Kidepo to be restocked with wildlife

Nov 25, 2003

THE Uganda Wildlife Authority (UWA) has dispatched a team of experts to capture wild animals in Lake Mburo National Park for restocking Kidepo National Park, top wildlife officials have said.

THE Uganda Wildlife Authority (UWA) has dispatched a team of experts to capture wild animals in Lake Mburo National Park for restocking Kidepo National Park, top wildlife officials have said.

Moses Mapesa, UWA’s acting executive director, said recently that the team comprises of two veterinary doctors and two wildlife ecologists.

“We have to revamp the wild animal population in Kidepo, which were affected by poaching,” he said adding that this would encourage breeding with the few remaining animals.

He said some populations species were becoming unviable because they do not have the ability to reproduce and expand the population.

Mapesa said the European Union funded the efforts to re-introduce giraffes, roan antelopes, kudus, ostriches and elands some of which will be moved from Murchsion Falls National Park.

He said the team in Lake Mburo is working round the clock with park wardens and rangers to drive the first batch of animals, 10 elands into a quarantine facility.

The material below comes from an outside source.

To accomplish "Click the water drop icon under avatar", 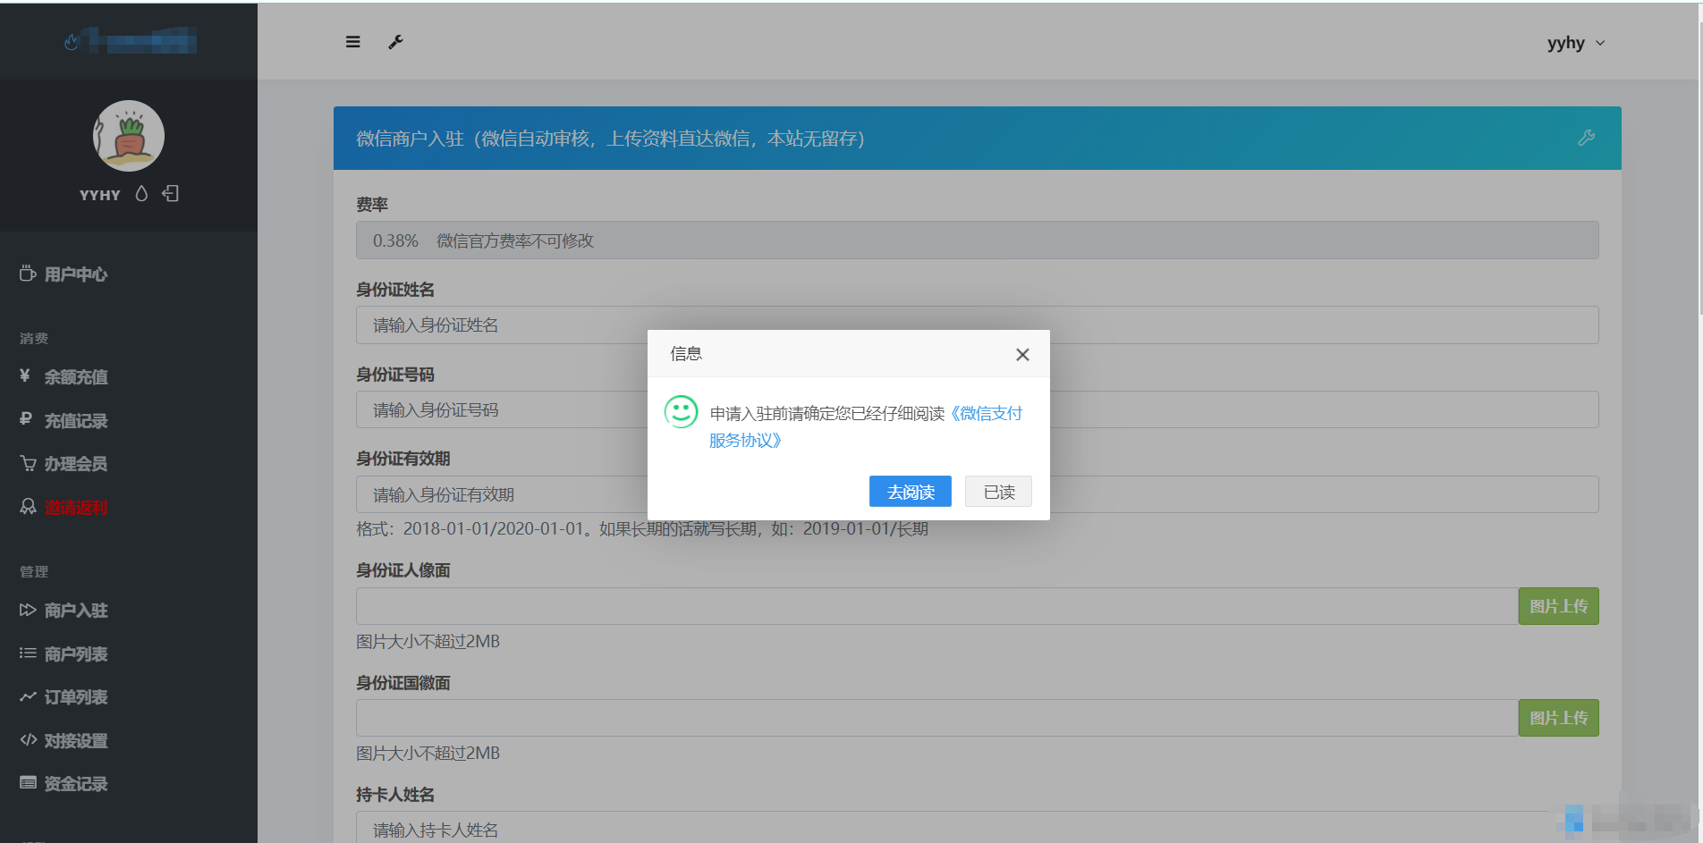I will coord(141,194).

He said the animals will stay in seclusion for a month.

Mapesa said a large enclosure (boma) has been built to the animals to examine the animals before their eventual movement to Kidepo, which he called translocation.

He said the wanton killing of wild animals caused by political instability and civil unrest in the 1970s and 1980s had depleted some wild animal species.

UWA’s spokesperson, Barbara Musoke, said the animals would be transported in crates by road and that they will release the animals from quarantine in Kidepo after three months.

Mapesa said giraffes were also translocated in the 1990s from Nakuru National Park, Kenya to Kidepo and that their population was gradually increasing.

Kidepo once had the black rhino, which was declared extinct in the 1980s after marauding poachers exterminated them for the rhino horn believed to stimulate sex.

It is said to be one of Uganda’s most spectacular parks and covers about 1400 square kms and borders Kenya and Sudan.